Especially in cases of prolonged gastroenteritis, i.e., if diarrhea does persist for more than four days, detection of blood in stool samples may serve as an additional hint at bacterial or parasitic genesis. Such analysis may be followed by bacterial culture, molecular biological exams or immunoassays to identify the etiologic agent of the disease. The latter may also be carried out to specify the causative pathogen in case of viral infection, if this information is of interest due to clinical or epidemiological reasons. Serological tests may yield positive findings after more than 24 hours of illness and for up to two weeks after infection.
Treatment is supportive and mainly aims at compensating for fluid and electrolyte loss and avoiding severe dehydration.

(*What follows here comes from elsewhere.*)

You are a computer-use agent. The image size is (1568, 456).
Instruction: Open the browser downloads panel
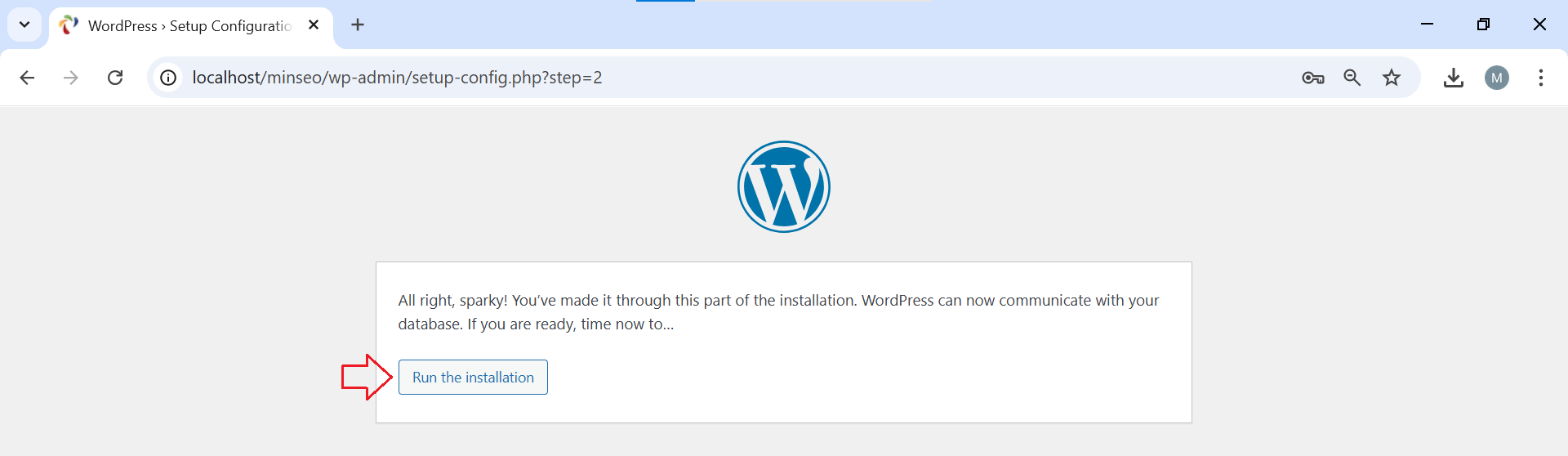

Thirst, skin turgor, mucous membranes, blood pressure and urine output are suitable parameters to continuously evaluate the current state of hydration.
Mild cases of dehydration may be treated with oral rehydration therapy. The latter may even be indicated before unequivocal symptoms of fluid loss manifest. In contrast, oral rehydration is generally not sufficient to revoke severe lack of fluids. Here, intravenous administration of saline solutions, possibly supplemented with lacking electrolytes, is required.
Antiemetics and antidiarrheal compounds are generally not applied, particularly not in young children.
Patients may, however, benefit from administration of probiotics. Both duration of diarrhea and hospitalization have been shown to be shortened if patients receive probiotics, although their precise mechanisms of action are not yet completely understood . They have been suggested to suppress proliferation of pathogenic microorganisms and to modulate immune function. Of note, probiotics may have a beneficial but only limited effect in AG patients.
Appropriate hygiene measures may largely contribute to reduce the risk of contracting gastroenteritis:
Vaccines are available for certain types of AG .
Acute gastroenteritis (AG) is the medical term for what is commonly called the "stomach but". This disease is characterized by sudden onset of symptoms that indicate an inflammation of stomach and intestines.
Although AG may be diagnosed in patients of any age, most patients are young children.
Most cases of AG are caused by viruses. Distinct species have been associated with this condition and the most frequently detected strains are rotavirus, norovirus, adenovirus and astrovirus. Bacteria, particularly those pertaining to the family of Enterobacteriaceae, and parasites may also cause infectious AG. All these pathogens may be transmitted via fecal-oral transmission or by consumption of contaminated water and food.
Less frequently, AG is triggered by conscious or unconscious ingestion of toxins.
After a short prodromal phase of mild fever, nausea and vomiting, diarrhea sets in. Severity of symptoms may differ according to the overall health of the patient, the pathogenicity of the causative agent and the infectious dose. The disease is usually self-limiting after a few days.
Children, old people, immunodeficient individuals and those suffering from other diseases are at higher risks of dehydration while being affected by AG. Severe dehydration may lead to death.
Diagnosis of AG is based on the patient's medical history and clinical examination. Additional diagnostic measures are rarely required but may be carried out in more severe cases to assess water and electrolyte imbalances. Also, if diarrhea persists for more than four days, stool samples may be obtained for further analysis as to the cause of the disease.
In most cases, no specific treatment is necessary.
It is of utmost importance that AG patients remain hydrated. Oral rehydration therapy is required in mild cases of dehydration while intravenous administration of saline solutions and possibly electrolytes is necessary to treat more severely dehydrated patients.
Antiemetics and antidiarrheal are not routinely administered. This particularly applies to pediatric patients.